Strategies for the Simulation of Sea Ice Organic Chemistry: Arctic Tests and Development

TL;DR

This paper develops and tests a reduced model simulating organic chemistry in Arctic sea ice, linking biogeochemical processes with physical ice dynamics to understand organic matter buildup.

Contribution

It introduces a novel integrated model connecting ice algal ecodynamics with organic macromolecule accumulation in sea ice brine channels.

Findings

Simulated chlorophyll maxima are consistent with observations but delayed.

Organic injection through cell disruption and exudation matches measured organic levels.

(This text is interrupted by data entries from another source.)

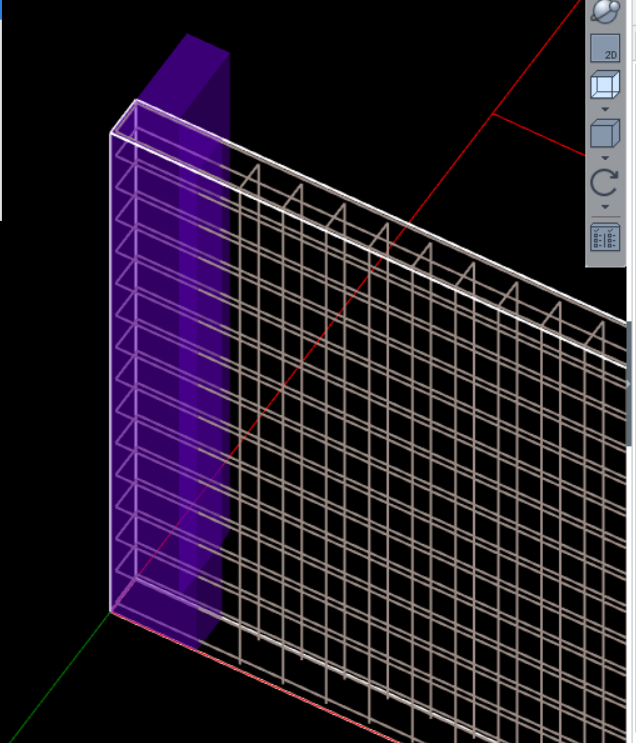Click the circular rotate view icon
The image size is (636, 743).
pyautogui.click(x=605, y=183)
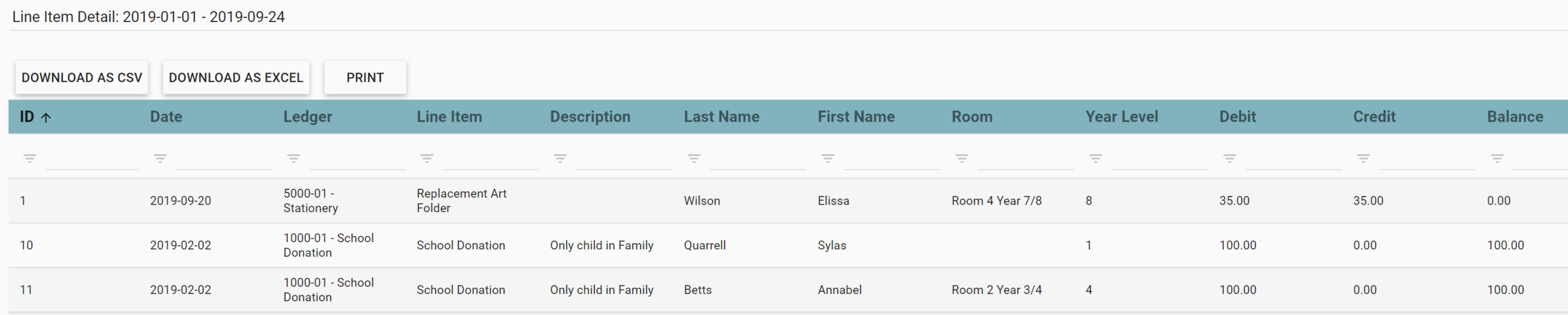Viewport: 1568px width, 315px height.
Task: Print the line item detail report
Action: 365,78
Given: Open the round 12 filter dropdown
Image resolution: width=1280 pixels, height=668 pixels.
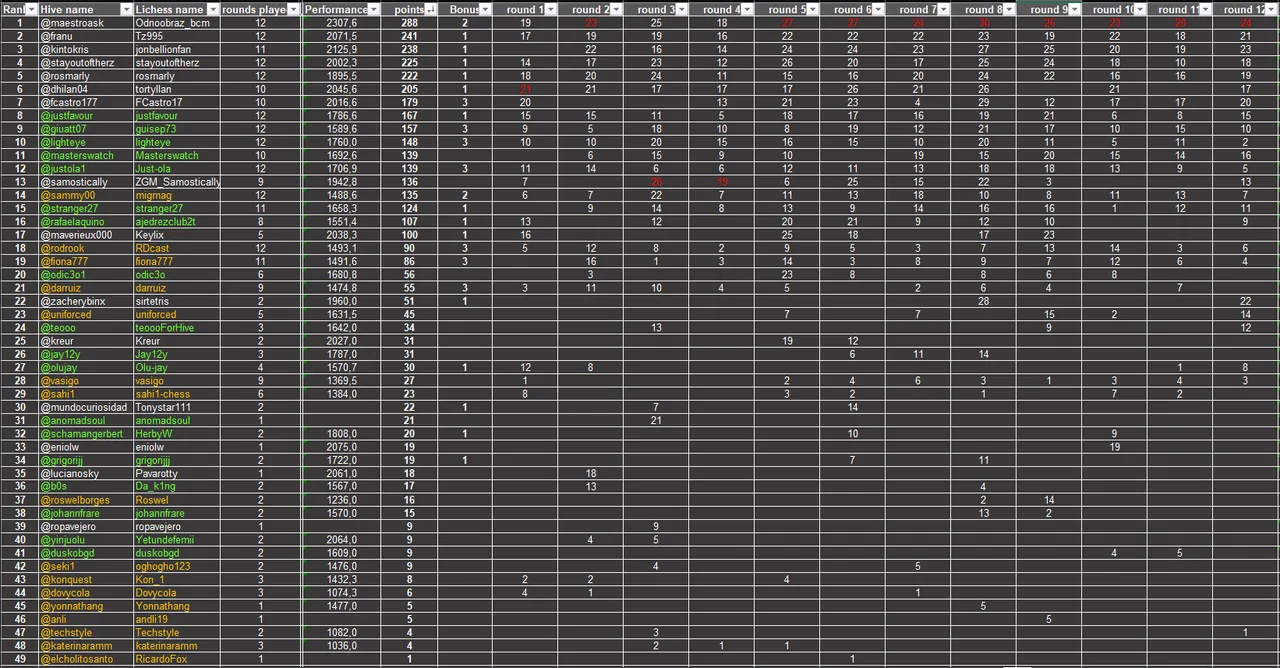Looking at the screenshot, I should (x=1272, y=9).
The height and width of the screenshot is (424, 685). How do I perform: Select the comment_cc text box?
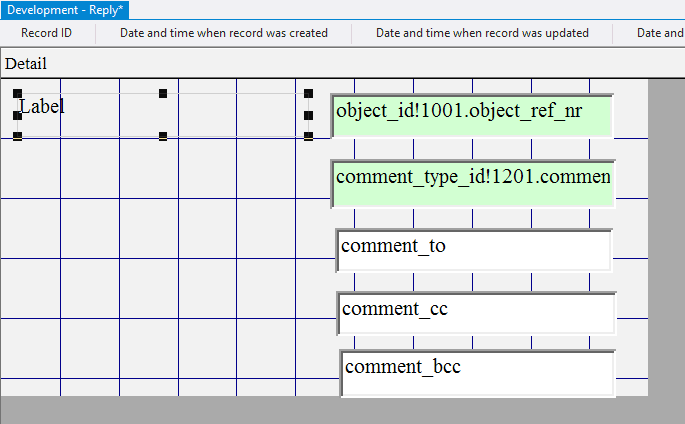pos(476,313)
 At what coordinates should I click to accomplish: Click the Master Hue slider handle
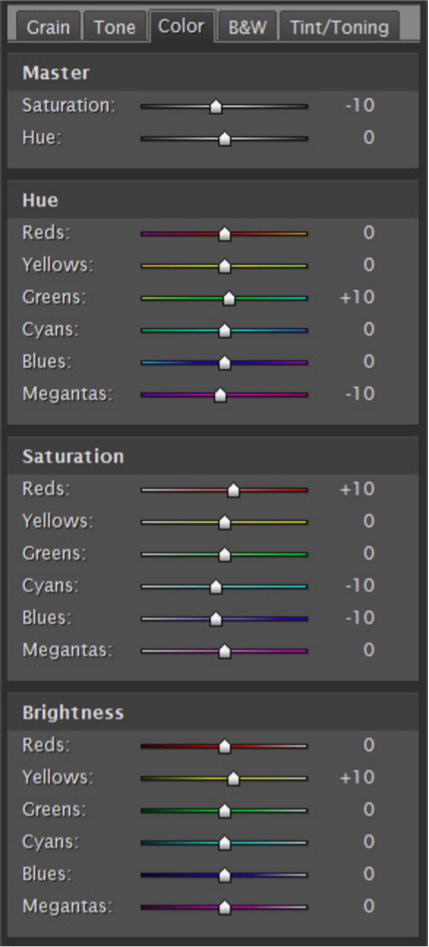[225, 140]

The model suggests high molecular weight organics influence ice matrix properties.

Abstract

A mechanism connecting ice algal ecodynamics with the buildup of organic macromolecules in brine channels is tested offline in a reduced model of pack geochemistry. Driver physical quantities are extracted from the global sea ice dynamics code CICE, including snow height, column thickness and internal temperature. The variables are averaged at the regional scale over ten Arctic biogeographic zones and treated as input matrices at four vertical habitat levels. Nutrient-light-salt limited ice algal growth is computed along with the associated grazing plus mortality. Vertical transport is diffusive but responds to pore structure. Simulated bottom layer chlorophyll maxima are reasonable, though delayed by about a month relative to observations. This highlights major uncertainties deriving from snow thickness variability. Upper level biota are generated intermittently through flooding. Macromolecular injections are represented by the compound classes humics, proteins, polysaccharides and lipids. The fresh biopolymers behave in a successional manner and are removed by bacteria. In baseline runs, organics are introduced solely through cell disruption, and internal carbon is biased low. Continuous exudation is therefore appended, and agreement with dissolved organic or individual biopolymer measurements is achieved when strong release is coupled to light availability. Detrital carbon then reaches hundreds of micromolar, sufficient to support physical changes to the ice matrix. Through this optimized model version we address the question, are high molecular weight organics added to the brine network over and above background spillage? The mechanism is configured for ready extension to the Antarctic, so that global ice organic chemistry issues can be targeted.